======== Data records ========

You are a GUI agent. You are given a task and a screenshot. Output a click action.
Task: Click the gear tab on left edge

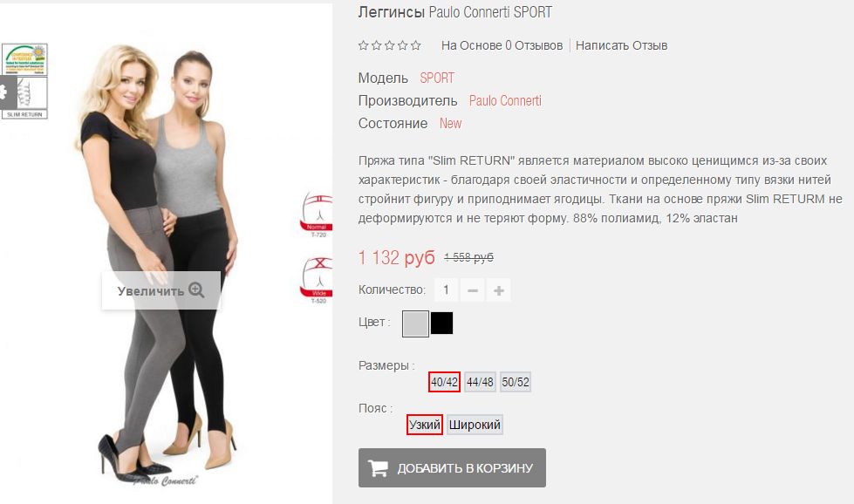[x=6, y=92]
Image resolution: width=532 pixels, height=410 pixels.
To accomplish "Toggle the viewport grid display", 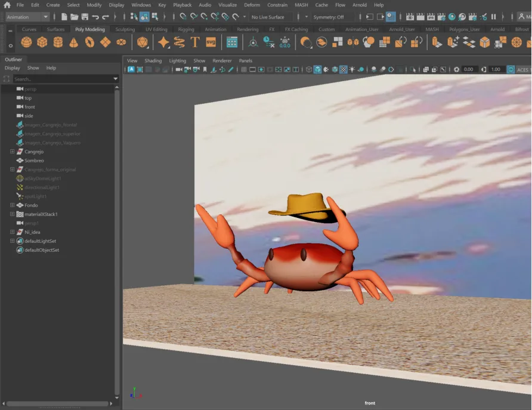I will click(243, 70).
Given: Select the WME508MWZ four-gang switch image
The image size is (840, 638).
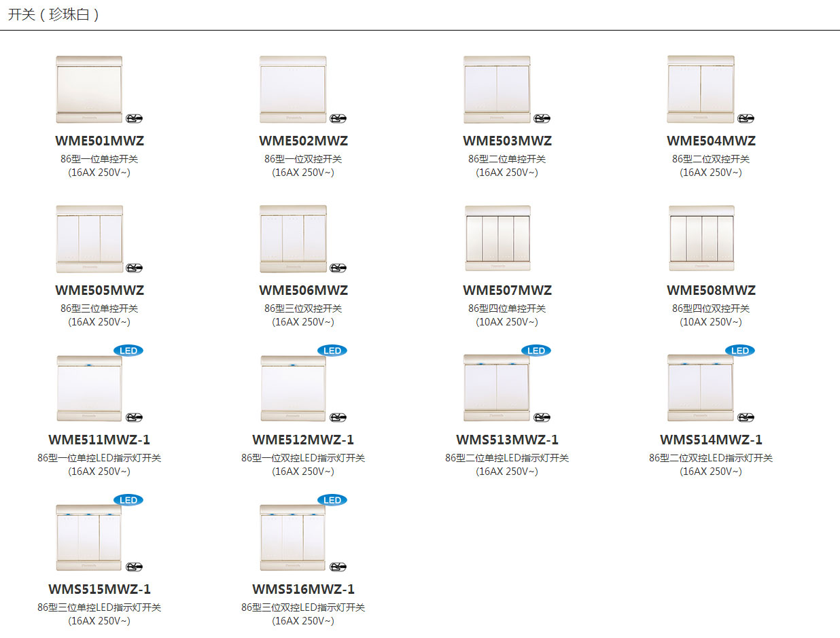Looking at the screenshot, I should click(x=701, y=239).
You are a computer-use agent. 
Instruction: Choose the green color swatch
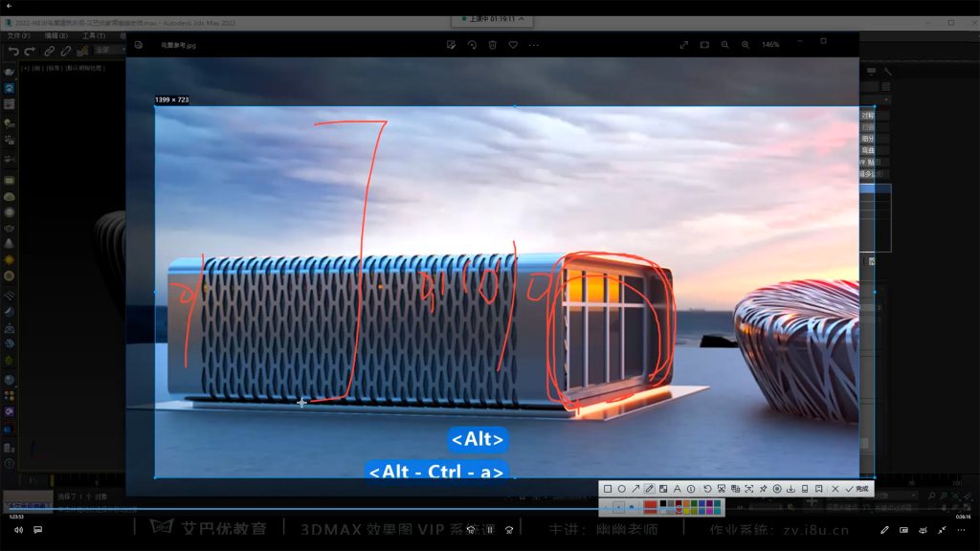coord(694,503)
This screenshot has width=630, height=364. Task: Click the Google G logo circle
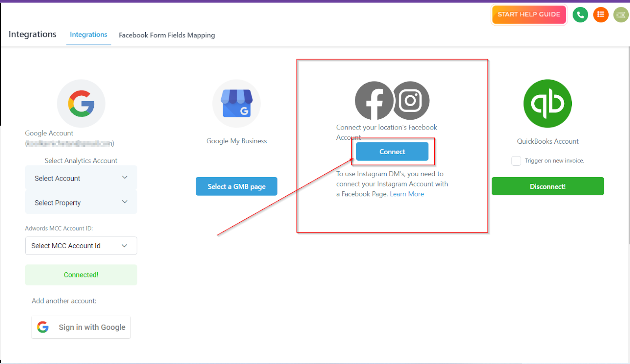(x=81, y=103)
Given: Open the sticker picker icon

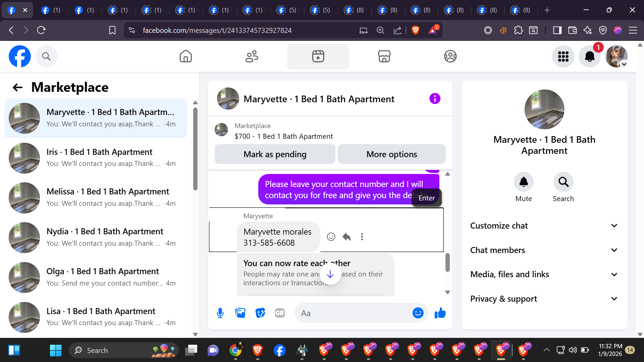Looking at the screenshot, I should point(260,313).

========

→ **What you are asked to do**
Please state how many lines in the entries above include the string "agent", and write only that number.

→ **Your response**
2